The Role of TP53 Mutations in EGFR-Mutated Non-Small-Cell Lung Cancer: Clinical Significance and Implications for Therapy

Simple Summary Non-Small-Cell Lung Cancer (NSCLC) is the primary cause of cancer-related death worldwide. Patients carrying Epidermal Growth Factor Receptor (EGFR) mutations usually benefit from targeted therapy treatment. Nonetheless, primary or acquired resistance mechanisms lead to treatment discontinuation and disease progression. Tumor protein 53 (TP53) mutations are the most common mutations in NSCLC, and several reports highlighted a role for these mutations in influencing prognosis and responsiveness to EGFR targeted therapy. In this review, we discuss the emerging data about the role of TP53 in predicting EGFR mutated NSCLC patients' prognosis and responsiveness to targeted therapy. Non-Small-Cell Lung Cancer (NSCLC) is the primary cause of cancer-related death worldwide. Oncogene-addicted patients usually benefit from targeted therapy, but primary and acquired resistance mechanisms inevitably occur.

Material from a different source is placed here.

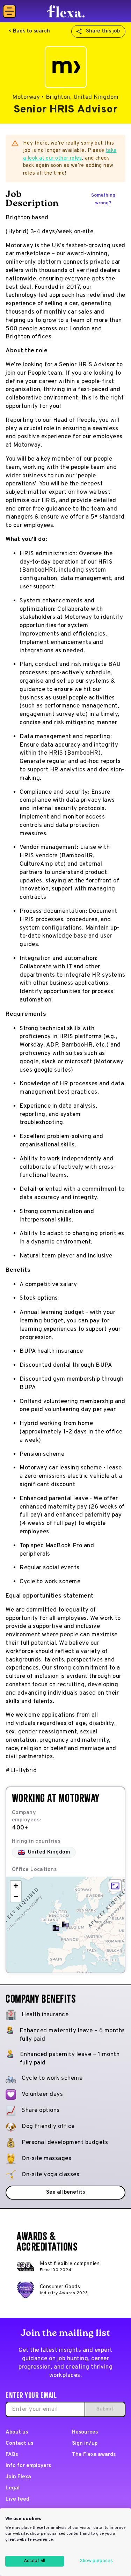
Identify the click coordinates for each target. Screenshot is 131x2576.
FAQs (12, 2454)
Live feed (17, 2499)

Tumor protein 53 (TP53) gene is the most frequently mutated gene in cancer, including NSCLC. TP53 mutations are able to induce carcinogenesis, tumor development and resistance to therapy, influencing patient prognosis and responsiveness to therapy. TP53 mutants present in different forms, suggesting that different gene alterations confer specific acquired protein functions. In recent years, many associations between different TP53 mutations and responses to Epidermal Growth Factor Receptor (EGFR) targeted therapy in NSCLC patients have been found. In this review, we discuss the current landscape concerning the role of TP53 mutants to guide primary and acquired resistance to Tyrosine-Kinase Inhibitors (TKIs) EGFR-directed, investigating the possible mechanisms of TP53 mutants within the cellular compartments. We also discuss the role of the TP53 mutations in predicting the response to targeted therapy with EGFR-TKIs, as a possible biomarker to guide patient stratification for treatment.